En un clima así, las relaciones entre hombre y cuerpo se deslizan desde el plano del ser al del tener: ya no son las del dueño con el servidor, sino las del usuario con la máquina. Y el hecho de que la máquina sea objeto de una especie de idolatría -como se da muy a menudo en ciertos fervientes del automóvil- no impide, sino que, muy al contrario, lleva a maltratarlo y a abusar de él.
De hecho, las necesidades de nuestro cuerpo -y correlativamente nuestros deberes respecto de él- se reducen a poca cosa: aire, una alimentación sana, un ejercicio moderado, un tiempo de reposo y de sueño.

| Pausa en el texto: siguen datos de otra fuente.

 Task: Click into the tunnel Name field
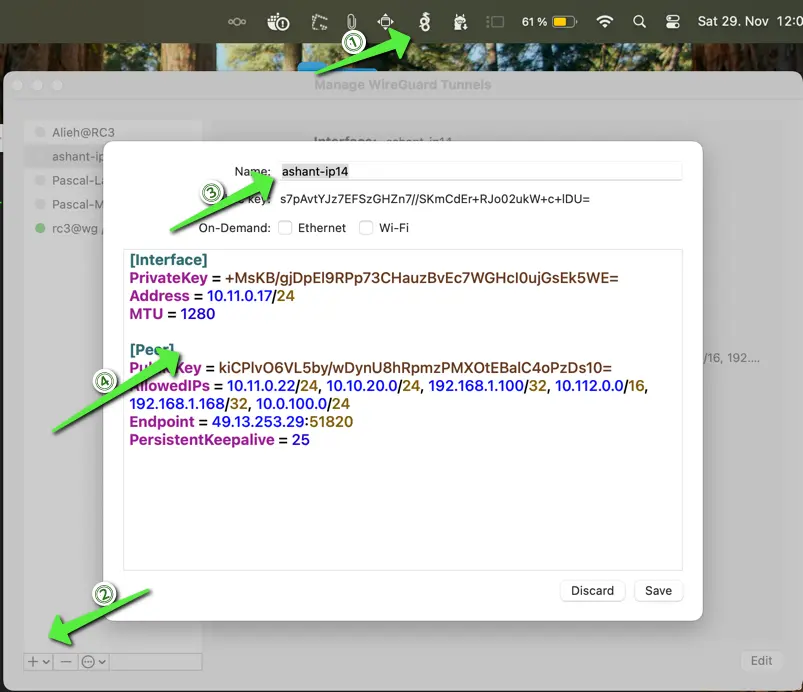pyautogui.click(x=480, y=171)
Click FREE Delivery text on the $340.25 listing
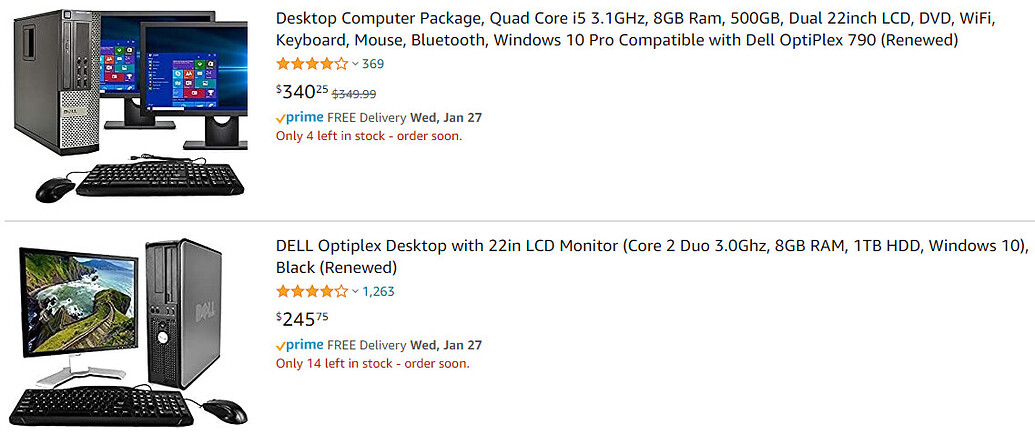Screen dimensions: 1035x445 [365, 117]
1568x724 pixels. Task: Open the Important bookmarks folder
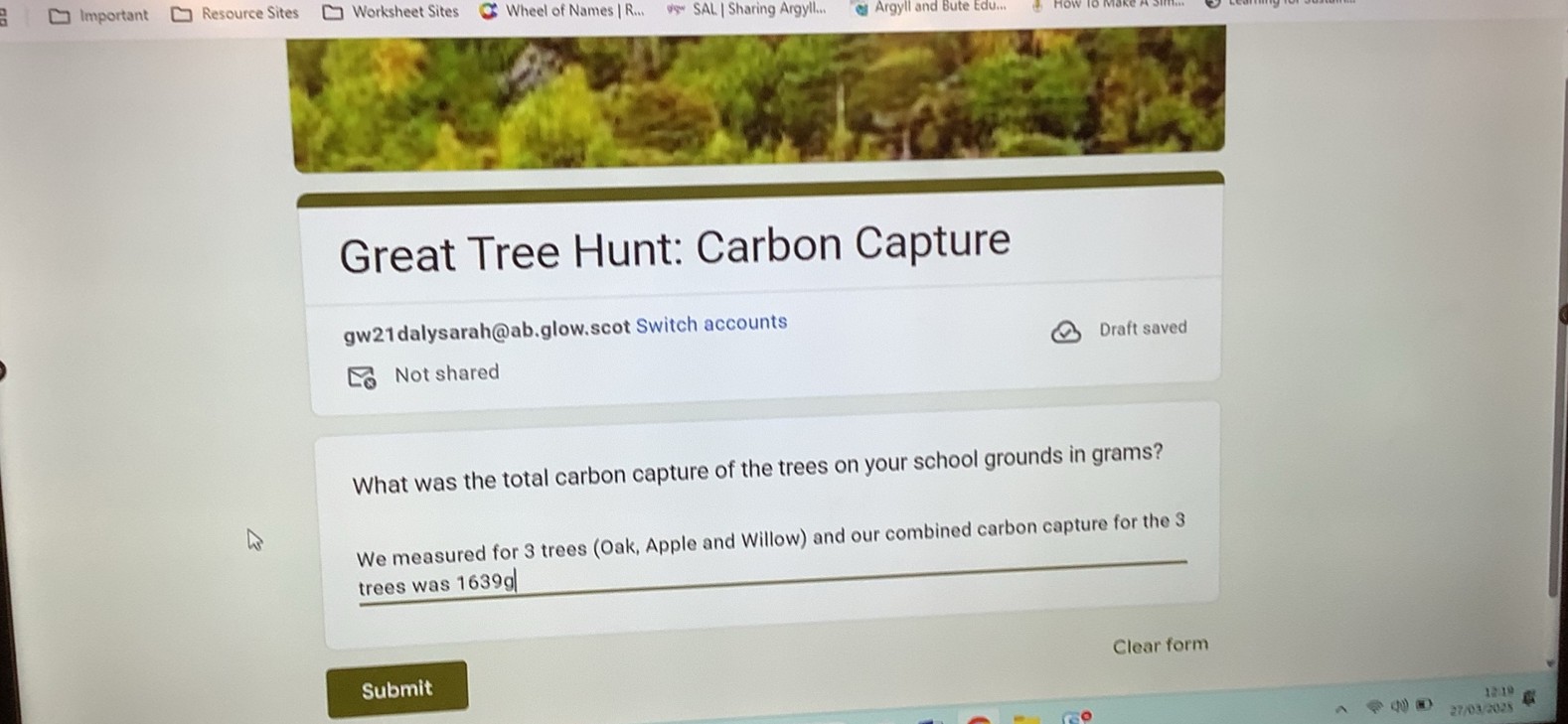click(x=98, y=15)
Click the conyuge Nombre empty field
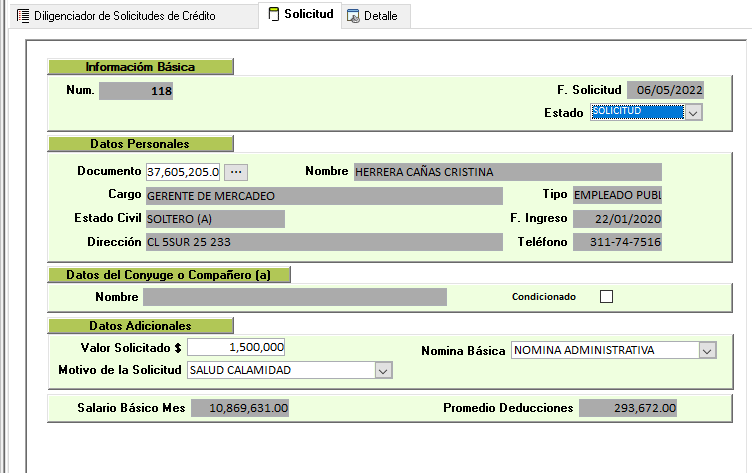This screenshot has height=473, width=752. [294, 297]
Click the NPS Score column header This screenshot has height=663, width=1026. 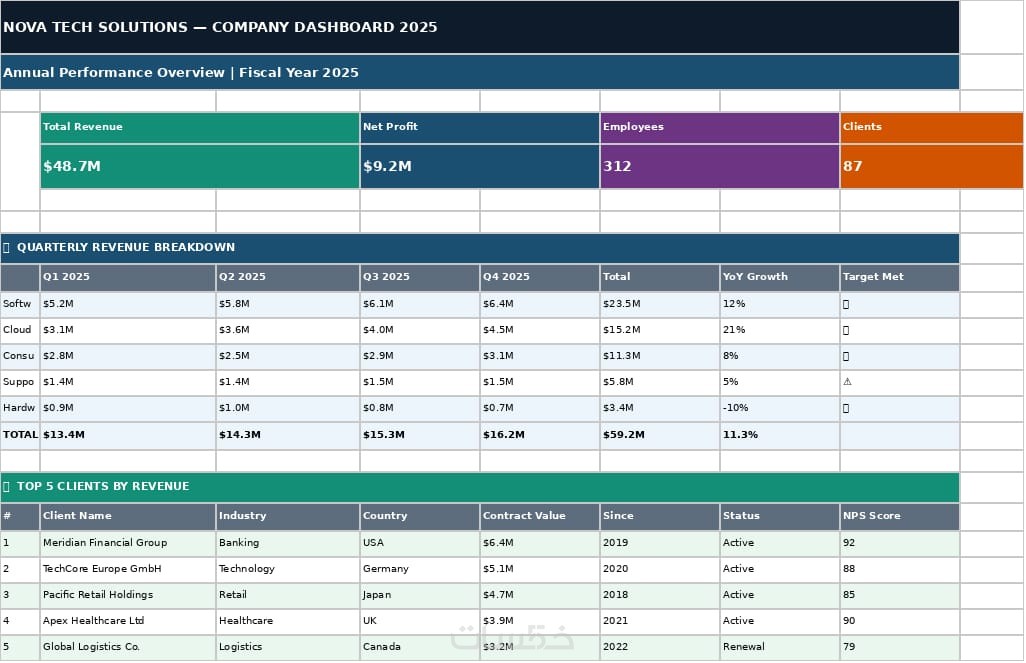click(900, 516)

En vez de esto, ¿qué hacen los materialistas? Tratan a este desgraciado cuerpo como a un vulgar instrumento de rendimiento, de placer y de vanidad.
De rendimiento. Lo sobrecargan con un trabajo excesivo (por ser el ganar dinero el nervio de la civilización utilitaria) y con una utilización del tiempo libre tan trepidante como el trabajo. "Mis vacaciones fueron lucrativas", me dijo uno de mis vecinos al volver, más cansado que al salir, de un largo circuito a través de Europa. "Tanto más lucrativas -respondí- cuanto más kilómetros ha devorado y más dinero ha gastado."
De placer. Digamos más bien de distracciones viciadas que no tienen casi ninguna relación con el sano placer de los sentidos. Se fuerza al cuerpo a comer cuando no tiene hambre, a beber cuando no tiene sed, a estar en vela cuando se cae de sueño; se le llena de humo cuando tiene necesidad de aire puro, etc. Sin hablar de los deportes violentos y desproporcionados a sus fuerzas, en los que el espíritu de imitación y de récord juega a contrapelo con las exigencias del equilibrio y de la expansión física. Ni de los artificios, inspirados por la sed de un placer sin respaldo y sin riesgos, que vienen a trastornar sus ritmos y sus funciones. Testigo de ello -¡signo de los tiempos!- es la desmesurada importancia que han tomado los debates alrededor de la famosa "píldora" que, en unos años ha hecho gastar seguramente más saliva y más tinta que todas las discusiones teológicas de los siglos pasados.
De vanidad. Aquí la lista de los ejemplos es inagotable. Al cuerpo se le exhibe sin pudor como una mercancía en el escaparate. O bien se le martiriza para obedecer a modas absurdas. Pienso en las espectaculares muertes debidas a ciertas curas de adelgazamiento, en las piernas heladas (consecuencias de la minifalda en los países fríos), en los innumerables accidentes (insolaciones, traumas pulmonares o hepáticos) que son el precio del culto bárbaro e incondicional del bronceado.
¿Qué ocurre cuando cae enfermo el cuerpo a consecuencia de esos abusos? Inmediatamente uno se descarga de toda responsabilidad confiándolo a especialistas apropiados; se le atiborra de drogas, se sigue con rigor un régimen, pero de una manera abstracta y "programada", como se obedece al modo de empleo de cualquier mecánica y en una completa ignorancia de "esos lazos tan tiernos y tan violentos" que, según Bossuet, unen el alma con el cuerpo. Y esa disciplina formal dispensa de practicar las viejas virtudes, infinitamente más sutiles y personales, que conciernen a la higiene y a la sobriedad. Aún los cuidados que restan (debido al hecho de que el cuerpo no es intercambiable) irán desapareciendo sin duda, a medida que el banco de órganos, que hoy sólo existe en estado embrionario, disponga de medios lo bastante poderosos como para darnos la salud en piezas sueltas.
Hacer todo esto es quizá adorar el cuerpo (como se adora la tarta de crema o el esquí acuático); lo cual no es, ciertamente, ni amarlo ni respetarlo.
¡Y he aquí a dónde nos conduce el materialismo! El olvido del alma entraña el desprecio del cuerpo. Se descuidan, en la medida en que se hace de él un ídolo, las atenciones elementales que se deben a un servidor. En las antípodas de este clima de falsa exaltación y de verdadero desprecio, el Apóstol nos enseña que el cuerpo es el templo del Señor. Pero para saberlo y, sobre todo, para vivirlo, hay que acordarse de que se tiene un alma y reconocer que hay un Dios.